Normalized to: Miquel, C.
[1]
oai:arXiv.org:2002.02460 [pdf] - 2044677
Intelligent Arxiv: Sort daily papers by learning users topics preference
Submitted: 2020-02-06
Current daily paper releases are becoming increasingly large and areas of
research are growing in diversity. This makes it harder for scientists to keep
up to date with current state of the art and identify relevant work within
their lines of interest. The goal of this article is to address this problem
using Machine Learning techniques. We model a scientific paper to be built as a
combination of different scientific knowledge from diverse topics into a new
problem. In light of this, we implement the unsupervised Machine Learning
technique of Latent Dirichlet Allocation (LDA) on the corpus of papers in a
given field to: i) define and extract underlying topics in the corpus; ii) get
the topics weight vector for each paper in the corpus; and iii) get the topics
weight vector for new papers. By registering papers preferred by a user, we
build a user vector of weights using the information of the vectors of the
selected papers. Hence, by performing an inner product between the user vector
and each paper in the daily Arxiv release, we can sort the papers according to
the user preference on the underlying topics.

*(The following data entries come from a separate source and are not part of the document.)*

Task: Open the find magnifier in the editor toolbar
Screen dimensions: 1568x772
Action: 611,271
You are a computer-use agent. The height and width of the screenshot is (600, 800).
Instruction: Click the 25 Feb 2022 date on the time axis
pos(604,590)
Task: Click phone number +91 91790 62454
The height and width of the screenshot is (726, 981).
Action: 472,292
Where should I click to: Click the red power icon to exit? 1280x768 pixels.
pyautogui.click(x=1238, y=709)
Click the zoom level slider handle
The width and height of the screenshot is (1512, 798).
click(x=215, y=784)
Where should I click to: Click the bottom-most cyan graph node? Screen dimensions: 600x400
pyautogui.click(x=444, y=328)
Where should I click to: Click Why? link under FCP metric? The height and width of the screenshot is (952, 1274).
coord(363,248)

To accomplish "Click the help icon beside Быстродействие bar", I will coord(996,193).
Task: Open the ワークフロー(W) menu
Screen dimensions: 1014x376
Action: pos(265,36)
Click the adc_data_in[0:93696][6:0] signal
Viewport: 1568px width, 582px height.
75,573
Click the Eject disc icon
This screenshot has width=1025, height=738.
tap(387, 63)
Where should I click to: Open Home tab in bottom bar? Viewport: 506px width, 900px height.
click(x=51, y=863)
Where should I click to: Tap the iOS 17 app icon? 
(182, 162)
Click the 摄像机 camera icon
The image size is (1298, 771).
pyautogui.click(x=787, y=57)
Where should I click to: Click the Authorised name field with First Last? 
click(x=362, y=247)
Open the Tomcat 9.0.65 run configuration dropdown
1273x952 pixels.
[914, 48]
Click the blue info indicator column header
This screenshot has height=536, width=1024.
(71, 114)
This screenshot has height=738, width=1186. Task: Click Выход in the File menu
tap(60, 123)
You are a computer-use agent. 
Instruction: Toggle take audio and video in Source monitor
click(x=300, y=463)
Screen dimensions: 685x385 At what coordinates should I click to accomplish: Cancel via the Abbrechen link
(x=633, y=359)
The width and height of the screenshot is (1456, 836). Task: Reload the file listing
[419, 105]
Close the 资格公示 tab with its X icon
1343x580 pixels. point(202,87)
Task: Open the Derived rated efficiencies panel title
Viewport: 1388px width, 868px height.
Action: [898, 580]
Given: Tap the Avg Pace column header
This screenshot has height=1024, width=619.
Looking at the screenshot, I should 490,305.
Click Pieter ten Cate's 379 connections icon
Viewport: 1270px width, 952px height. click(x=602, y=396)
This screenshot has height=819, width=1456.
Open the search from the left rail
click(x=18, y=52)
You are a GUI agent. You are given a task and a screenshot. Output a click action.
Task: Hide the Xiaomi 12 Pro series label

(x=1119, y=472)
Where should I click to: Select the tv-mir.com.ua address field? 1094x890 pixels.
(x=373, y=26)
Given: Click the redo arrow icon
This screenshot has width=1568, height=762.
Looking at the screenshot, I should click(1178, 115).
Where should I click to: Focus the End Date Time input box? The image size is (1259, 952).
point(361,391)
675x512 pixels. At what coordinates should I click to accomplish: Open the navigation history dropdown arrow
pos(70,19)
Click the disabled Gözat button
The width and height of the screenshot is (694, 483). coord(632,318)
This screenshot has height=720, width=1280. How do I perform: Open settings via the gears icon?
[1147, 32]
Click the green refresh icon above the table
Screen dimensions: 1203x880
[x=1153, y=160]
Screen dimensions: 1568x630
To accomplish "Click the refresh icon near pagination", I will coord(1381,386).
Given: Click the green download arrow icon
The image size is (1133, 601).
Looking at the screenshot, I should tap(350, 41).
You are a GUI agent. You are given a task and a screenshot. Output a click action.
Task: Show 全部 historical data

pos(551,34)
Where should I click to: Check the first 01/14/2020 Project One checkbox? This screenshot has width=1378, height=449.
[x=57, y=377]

We have created the website IArxiv.org where users can read sorted daily
Arxiv releases (and more) while the algorithm learns each users preference,
yielding a more accurate sorting every day. Current IArxiv.org version runs on
Arxiv categories astro-ph, gr-qc, hep-ph and hep-th and we plan to extend to
others. We propose several new useful and relevant implementations to be
additionally developed as well as new Machine Learning techniques beyond LDA to
further improve the accuracy of this new tool.